BUFFALO—The Albright-Knox Gallery has hired Heather Pesanti as curator. Pesanti currently works as assistant curator of contemporary art at the Carnegie Museum of Art in Pittsburgh, where she helped organize the Carnegie International 2008 show, "Life on Mars," among other recent exhibitions. Previously, she was a curatorial fellow at the Chicago Museum of Contemporary Art. Pesanti assumes her position at the Albright-Knox in October.

CLEVELAND—The Cleveland Museum of Art has announced the appointment of C. Griffith Mann as its chief curator; he will begin at the museum in early September. Mann moves to the CMA from the Walters Art Museum in Baltimore, where he has served as director of the curatorial division since 2007. He also worked as co-director of the curatorial division and assistant director for curatorial affairs, as well as assistant, associate, and full curator of Medieval art at the Walters. Prior to his career in Baltimore, Mann worked in the education departments at the Brooklyn Museum of Art and the National Gallery of Art.

NEW YORK—Christie's has placed Andrew Foster in the newly created role of president, Asia, which will give him direct responsibility for the overall strategy and management of the region. He will also retain his current positions within Christie's — chief operating officer for Christie's Americas and international director of operations for Christie's International — both of which he has served in since 2005. Foster joined the company in 1999 as one of its first international business directors.

DENVER—The Museum of Contemporary Art Denver has announced that executive director and chief curator Cydney Payton will resign this October. Payton has led the museum since 2001, during which time she spearheaded the campaign to build a permanent home for the museum, resulting in a $16.5 million building designed by British architect David Adjaye. She increased the museum's annual budget from $360,000 to over $2.8 million, and she organized U.S. museum premieres for such artists as Yu-Cheng Chou and Collier Schorr. Before joining MCA Denver, Payton served as director of the Boulder Museum of Contemporary Art. She has no immediate plans for her next career move.

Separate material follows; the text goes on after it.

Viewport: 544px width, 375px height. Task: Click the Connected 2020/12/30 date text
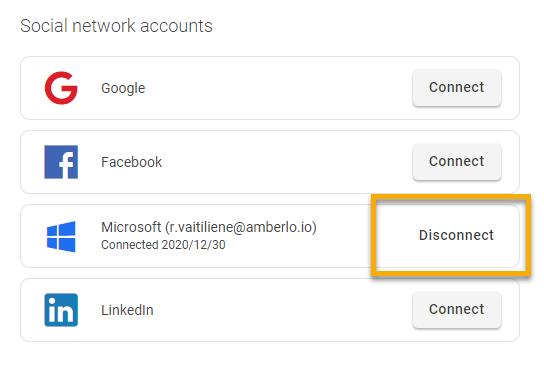pyautogui.click(x=163, y=245)
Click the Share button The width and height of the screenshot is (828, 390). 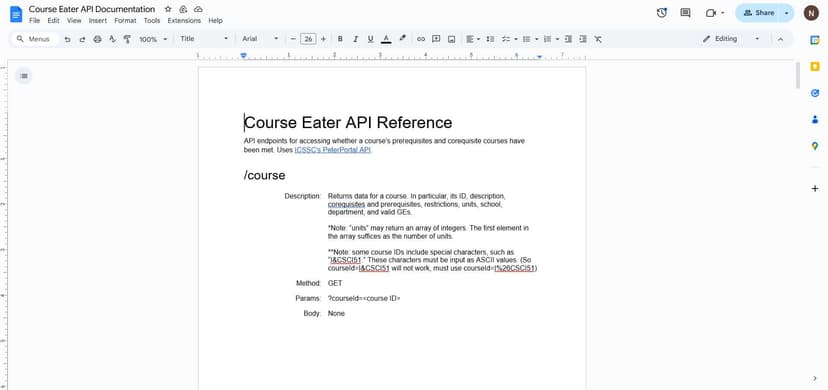[x=758, y=13]
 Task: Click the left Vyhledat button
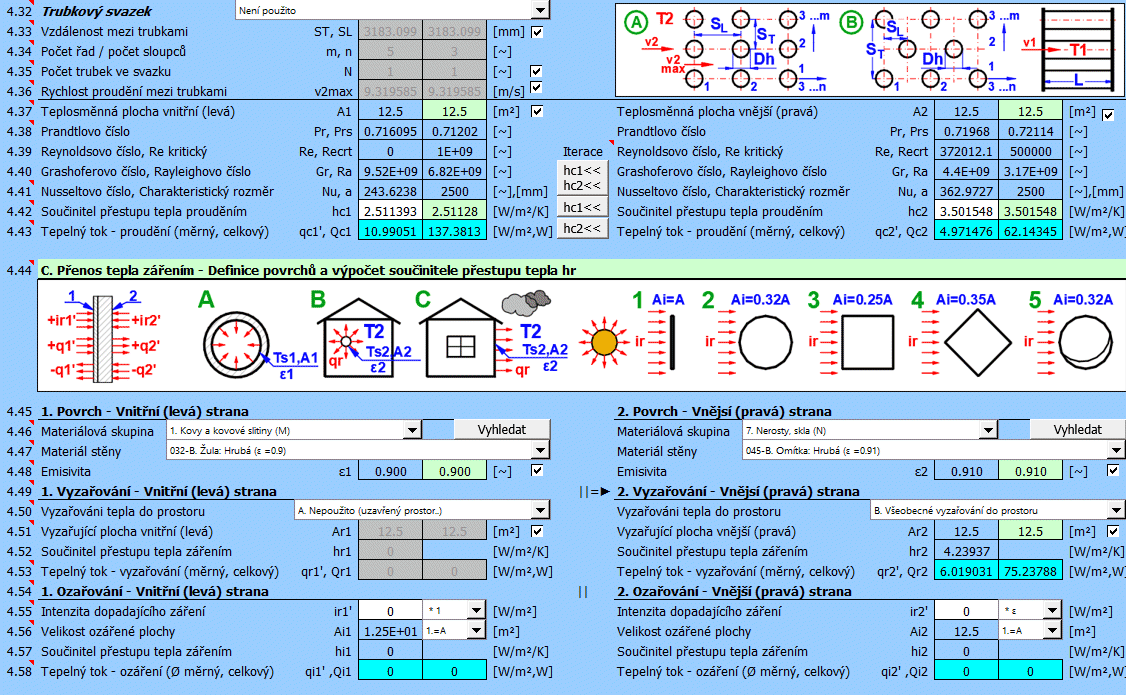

SEOUL—Hong-soon Shin has been appointed president of the Seoul Arts Center, according to the Korea Times. The former CEO of LG International Corporation, he will replace Hyun-taek Shin in the post for a three-year tenure. Hong-soon Shin joined LG Chemical in 1966 and became president of LG International Corporation in 1991. After retiring from business management, he worked as a professor at the Graduate School of Industrial Art at Hongik University from 1999 to 2005 and dean of the Graduate School of Cultural Business Entrepreneurship at Yewon Art University from 2005 to 2006.

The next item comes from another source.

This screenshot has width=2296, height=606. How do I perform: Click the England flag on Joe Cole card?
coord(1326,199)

NEW YORK—The Frick Collection has announced that Aso O. Tavitian and George Wachter have been elected to the board of trustees, reports the New York Sun. Tavitian, a software executive and art collector, was the co-founder and chief executive officer of Syncsort Inc. and has been a longtime supporter of the Frick, having joined the director’s circle in 2006. Wachter became a member of the council of the Frick in 2004 and is currently serving as chairman. He is also co-chairman of Old Master Paintings Worldwide for Sotheby’s, where he began working in 1973.

Farewells
NEW YORK—Art collector and philanthropist Joseph F. McCrindle died on July 11 at the age of 85. McCrindle worked as a literary agent and founded the Transatlantic Review, a London-based literary magazine that ran from 1959 to 1977. After closing the review, he created the Henfield Foundation, now called the Joseph F. McCrindle Foundation, to award grants to arts, music, and social justice organizations. McCrindle was an enthusiast for old master drawings, amassing 2,500 in his lifetime, and also collected Italian baroque paintings, 19th-century British works, and pre-Columbian art. He donated works to many major museums during his lifetime, and his collection will be posthumously split among about 30 U.S. institutions, including the Cooper-Hewitt National Design Museum and the Brooklyn Museum.